• Written exercise A:
Pick out every line in the rows below that contains the string "accomplish", and copy each one. Case counts.

• Given text:

%%

# Happy Thanksgiving Menu



## jaster (Oct 7, 2007)

Got my bird on this morning after an all night Brine Soak. Injected with butter & creole. Shoved the onions from the brine in the cavity with and apple and celery. Loosely followed a recipe from the egghead forum. Have the Egg at 300, hoping it steps 0n up to 325 or 350, but I will take 300. Pecan log ontop of the lump coal for smoke. 

Fried turkey is resting on the counter, drying out getting ready for a high noon bath!

Cheese Cake ingredients on the counter getting up to temp to start mixing.

Biscuits in the oven and gravy is simmering.

Happy Thanksgiving PFF









Sent from my SM-G955U using Tapatalk


----------



## Jason (Oct 2, 2007)

I had mine in a homemade brine fer almost 24 hours, injected it with my own creole butter, but I put mine on the egg in a beer can type holder so it's standing up. Dusted it with Jalapeno Butter seasoning and keeping it at 250... Got it smoking with pecan and Jack Daniels wood chips!!!! My last one last week was fricken AWESOME so hopefully this one turns out as good!!!


Jason you should have just spatchcocked it since you laid it flat on there.... Can't wait till this afternoon!!!!!!!!!!!


----------



## jaster (Oct 7, 2007)

I started too, but I didn't get time to make a practice run last week, so gonna have the ham and fried as back up incase its dogfood, lol


----------



## Jason (Oct 2, 2007)

Heck we got ham too.....not worried bout a back up though!!! hahaha All I really want are the left over turkey-mayo samwhiches!!!!!!!


----------



## jaster (Oct 7, 2007)

Bout the half way mark now.

How long do you let yours rest Jason?









Sent from my SM-G955U using Tapatalk


----------



## jaster (Oct 7, 2007)

Bout that time!!









Sent from my SM-G955U using Tapatalk


----------



## etrade92 (Jul 30, 2015)

Hey what thermometer are you guys running? I am in the market for a new one. 
I too have my turkey smoking on the egg. Currently, holding steady at 300 with my DigiQ.


----------



## jaster (Oct 7, 2007)

I bought this one kind of on an impulse buy on Amazon Prime day. It was $20. I have grown to like it and its accuracy qnd is now my prefered one. I still probe before I remove it, but it has never read wrong yet

Sent from my SM-G955U using Tapatalk


----------



## Jason (Oct 2, 2007)

I just got a cheapy from wallyworld....


----------



## jaster (Oct 7, 2007)

#2 has 25 minutes left









Sent from my SM-G955U using Tapatalk


----------



## jaster (Oct 7, 2007)

#1 is resting in the warmer (cooler) soon to be joined by #2 atleast until 2 when the wife says I have to wait till. Im gonna have to go find a set of nose plugs, cause these birds may not make it if I have to smell em any longer!!!









Sent from my SM-G955U using Tapatalk


----------



## jaster (Oct 7, 2007)

My cooking is done fellas. Cheese cake browned on the top a little and too ugly for a picture, hahaha. But birds, ham and Jalapeno devil eggs are done. This fat boy bout to drink another cold one rest my eye lids fir a few! Lol

Happy Thanksgiving









Sent from my SM-G955U using Tapatalk


----------



## ChileRelleno (Jul 7, 2012)

Looks great guys, Beautiful Birds.
Happy Thanksgiving!


----------

%%

• Items:
%%

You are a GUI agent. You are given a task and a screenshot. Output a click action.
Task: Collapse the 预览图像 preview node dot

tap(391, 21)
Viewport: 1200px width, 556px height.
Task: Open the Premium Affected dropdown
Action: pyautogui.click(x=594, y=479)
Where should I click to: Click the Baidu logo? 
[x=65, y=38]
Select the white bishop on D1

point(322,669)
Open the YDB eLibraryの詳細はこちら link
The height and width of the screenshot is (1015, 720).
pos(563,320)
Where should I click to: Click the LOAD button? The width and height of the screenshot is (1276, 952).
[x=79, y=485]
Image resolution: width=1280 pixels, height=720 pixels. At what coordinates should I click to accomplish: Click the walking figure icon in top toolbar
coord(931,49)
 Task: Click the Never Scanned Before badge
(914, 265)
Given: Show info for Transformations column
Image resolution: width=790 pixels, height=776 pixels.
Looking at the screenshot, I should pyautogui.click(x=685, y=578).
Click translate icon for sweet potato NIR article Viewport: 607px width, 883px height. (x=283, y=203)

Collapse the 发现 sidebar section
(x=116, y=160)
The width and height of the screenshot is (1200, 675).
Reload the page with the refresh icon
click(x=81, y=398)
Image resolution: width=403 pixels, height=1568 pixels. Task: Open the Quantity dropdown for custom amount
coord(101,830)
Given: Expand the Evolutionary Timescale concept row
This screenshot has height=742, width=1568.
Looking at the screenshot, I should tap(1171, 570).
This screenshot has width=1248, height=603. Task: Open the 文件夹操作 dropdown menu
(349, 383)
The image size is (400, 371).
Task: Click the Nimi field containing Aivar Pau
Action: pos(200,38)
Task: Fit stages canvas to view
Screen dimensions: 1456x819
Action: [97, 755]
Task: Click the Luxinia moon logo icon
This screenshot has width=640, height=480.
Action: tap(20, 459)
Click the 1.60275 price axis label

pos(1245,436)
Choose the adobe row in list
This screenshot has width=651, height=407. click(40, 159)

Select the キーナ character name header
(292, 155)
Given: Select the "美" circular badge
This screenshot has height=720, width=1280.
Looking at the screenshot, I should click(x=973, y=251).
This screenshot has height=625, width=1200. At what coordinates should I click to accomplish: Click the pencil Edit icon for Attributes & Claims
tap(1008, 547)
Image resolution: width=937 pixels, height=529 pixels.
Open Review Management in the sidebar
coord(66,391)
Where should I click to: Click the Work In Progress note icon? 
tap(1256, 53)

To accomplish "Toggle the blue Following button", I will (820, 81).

%%

• Written exercise B:
In the Thanksgiving cooking thread, what did Jason use to smoke his turkey on the egg?

• Task output A:
Image resolution: width=1280 pixels, height=720 pixels. At what coordinates should I click to accomplish: Click the walking figure icon in top toolbar
This screenshot has height=625, width=1200. At what coordinates should I click to accomplish: Click the pencil Edit icon for Attributes & Claims
To accomplish "Toggle the blue Following button", I will (820, 81).

• Task output B:
Pecan and Jack Daniels wood chips.